Kurz gesagt: Ein Produktkonzept baut Wettbewerbsvorteile auf Produktqualität und Funktionen auf. Das Risiko besteht darin, sich auf das Produkt zu konzentrieren und die Situation zu übersehen, in der der Kunde eine Lösung auswählt.
Wie ich ein Produktkonzept in der Praxis einsetze
Wenn ein Unternehmen über ein Produktkonzept spricht, führe ich die Diskussion zurück zu den Belegen. Was wissen wir aus Interviews, Verkäufen, Suchanfragen und dem tatsächlichen Verhalten? Was ist lediglich eine Annahme? Das Ergebnis sollte eine kurze Reihe miteinander verbundener Entscheidungen sein, keine Liste aller möglichen Aktivitäten. Eine gute Entscheidung muss auch für Personen außerhalb des Marketings verständlich sein.
Worauf Sie achten sollten
Der häufigste Fehler besteht darin, Benennung mit Entscheidung zu verwechseln.
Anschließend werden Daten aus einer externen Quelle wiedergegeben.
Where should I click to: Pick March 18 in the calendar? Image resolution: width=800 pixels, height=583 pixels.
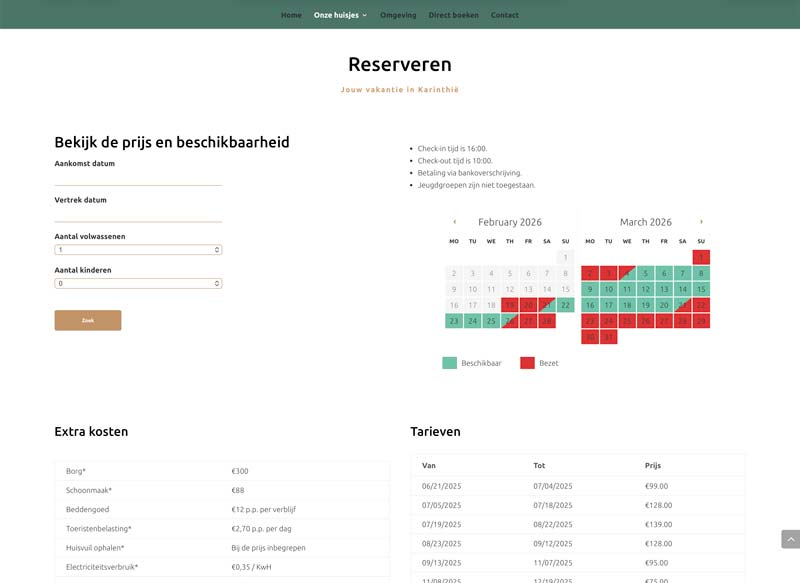627,305
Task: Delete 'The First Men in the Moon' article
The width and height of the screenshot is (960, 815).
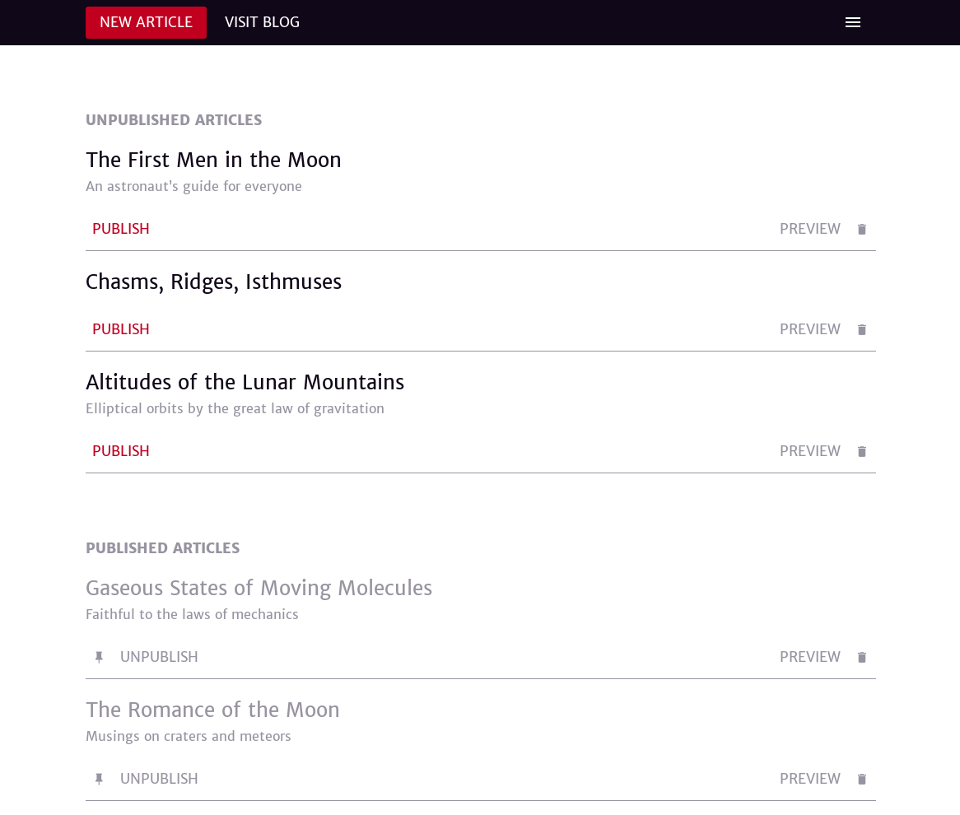Action: coord(861,229)
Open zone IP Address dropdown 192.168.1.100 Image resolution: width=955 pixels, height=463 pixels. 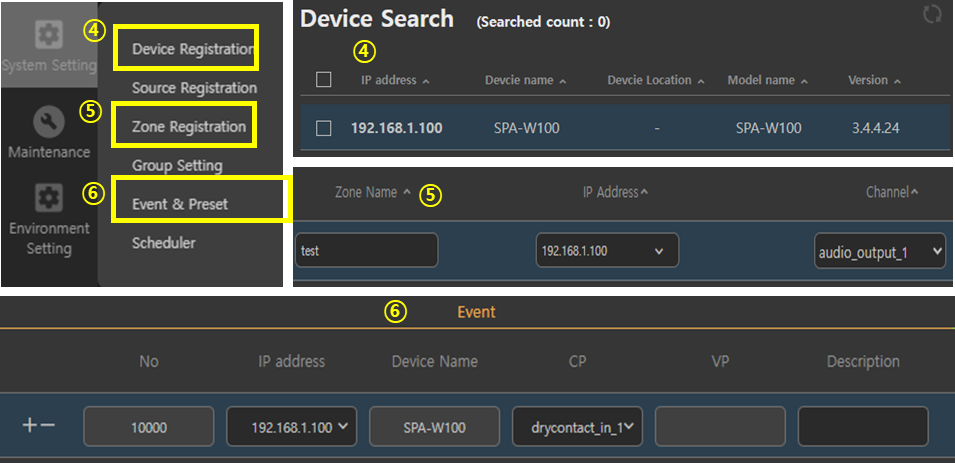(x=607, y=251)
Das Team lernt den richtigen Begriff, aber Angebot, Budget und Verantwortung bleiben unverändert. Hüten Sie sich vor am Schreibtisch erstellten Frameworks: Eine präzise wirkende Tabelle ist kein Beleg. Wenn ein Produktkonzept in der Praxis nichts verändert, ist es nur eine weitere Wortschicht.
Fragen für Entscheidungen
- Welche konkrete Entscheidung soll der Begriff klären?
- Was stützt unsere Aussage und was ist noch eine Hypothese?
- Was werden wir aufgrund dieser Entscheidung anders tun?
- Wer trägt die Verantwortung für die Änderung und wann bewerten wir ihre Wirkung?